Un psychoéducateur est avant tout un intervenant direct en relations humaines. Sa formation lui permet de bien cerner les difficultés et les besoins d’adaptation et ensuite de mettre en place un plan d’intervention pour corriger la situation. Mais il est aussi formé pour reconnaître les capacités adaptatives des personnes. Ce sont sur ces capacités adaptatives que reposera le plan d’intervention, car notre approche est de toujours s’appuyer sur les forces d’un individu. Par contre, ce qui nous distingue particulièrement des autres professionnels des relations humaines, c’est que nous nous situons à l’intersection de l’individu et de son environnement. Évidemment, nous tenons compte des contraintes individuelles, mais nous tenons aussi compte des contraintes environnementales, puisque nous croyons qu’il y a interaction entre l’individu et son

environnement.

(Vallée, 2014 : paru sur le site ledevoir.com)

En 2017, 4450 psychoéducateurs travaillaient dans le secteur public et la pratique privée (12% au sein des centres jeunesse). Cette profession est propre au Québec, et se voit confier des activités réservées, condition indispensable pour la constitution en ordre. Pour pouvoir exercer,

129 les professionnels doivent valider un master en psychoéducation, et être membres de l’ordre des psychoéducateurs.
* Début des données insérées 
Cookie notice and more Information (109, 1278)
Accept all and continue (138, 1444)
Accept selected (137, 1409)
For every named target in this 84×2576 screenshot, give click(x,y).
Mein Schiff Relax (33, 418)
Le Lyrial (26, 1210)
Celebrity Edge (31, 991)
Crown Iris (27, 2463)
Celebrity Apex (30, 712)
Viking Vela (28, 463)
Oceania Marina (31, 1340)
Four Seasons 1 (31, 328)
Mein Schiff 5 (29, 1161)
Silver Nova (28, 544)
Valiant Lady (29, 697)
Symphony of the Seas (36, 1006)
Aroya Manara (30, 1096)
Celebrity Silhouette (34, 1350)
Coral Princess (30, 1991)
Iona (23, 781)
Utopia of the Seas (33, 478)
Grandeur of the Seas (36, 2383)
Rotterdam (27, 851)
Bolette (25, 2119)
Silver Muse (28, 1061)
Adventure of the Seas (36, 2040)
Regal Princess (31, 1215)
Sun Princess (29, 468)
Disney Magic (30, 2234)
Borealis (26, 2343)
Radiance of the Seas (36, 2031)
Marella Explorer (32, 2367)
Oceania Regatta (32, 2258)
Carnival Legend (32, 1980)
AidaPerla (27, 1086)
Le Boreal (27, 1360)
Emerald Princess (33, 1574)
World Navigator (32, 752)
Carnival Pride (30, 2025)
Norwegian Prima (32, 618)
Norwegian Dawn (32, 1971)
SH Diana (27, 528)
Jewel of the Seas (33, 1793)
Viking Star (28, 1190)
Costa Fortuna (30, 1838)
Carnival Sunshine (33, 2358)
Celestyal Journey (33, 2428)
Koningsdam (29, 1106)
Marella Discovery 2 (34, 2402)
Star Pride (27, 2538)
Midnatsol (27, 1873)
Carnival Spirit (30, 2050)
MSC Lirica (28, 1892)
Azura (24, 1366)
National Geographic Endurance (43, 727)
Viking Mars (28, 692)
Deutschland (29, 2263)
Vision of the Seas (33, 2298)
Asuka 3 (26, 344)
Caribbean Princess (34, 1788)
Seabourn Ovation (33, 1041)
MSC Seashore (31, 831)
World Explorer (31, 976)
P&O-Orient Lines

La formation est de plus obligatoire tout au long de la vie.

Les programmes de formation incluent également des cours sur la méthodologie scientifique et l’analyse des données, la déontologie et l’éthique professionnelle. A cette formation théorique s’ajoutent des stages dans les milieux d’intervention […] la norme d’exercice sur la formation continue de l’OPPQ – l’ordre ndlr – sous-tend que tous les professionnels doivent consacrer 40 heures à des activités de formation par période de deux ans.

(Alain et al., 2017 : 36)

Rappelons ici qu’un ordre sert avant tout à protéger le public et à créer des redevabilités et des responsabilités à propos de certaines actions professionnelles. Ces compétences sont situées sur l’évaluation des difficultés des personnes accompagnées, et l’établissement d’un plan d’intervention. Ce dernier paramètre a d’ailleurs conduit les psychoéducateurs à refuser la proposition faite par les éducateurs spécialisés de créer un ordre commun. Aujourd’hui de nombreux psychoéducateurs évoluent vers la pratique privée et l’expertise-conseil, et ont pris certaines distances avec leur héritage fondateur autour du vécu partagé (Le Blanc, 2004). Parmi les professions rencontrées, celle de psychoéducateur entretient les liens les plus proches avec la recherche scientifique et la formation, de par l’obligation de formation universitaire avancée. C’est ainsi que nous avons décidé de faire de ces affinités une variable d’étude, pour en apprécier les liens potentiels avec certaines spécificités des pratiques d’éducation des psychoéducateurs. Nous tenterons d’étudier si la qualification scientifique amène une distanciation, ou une conscientisation des valeurs et représentations culturelles nourrissant l’activité.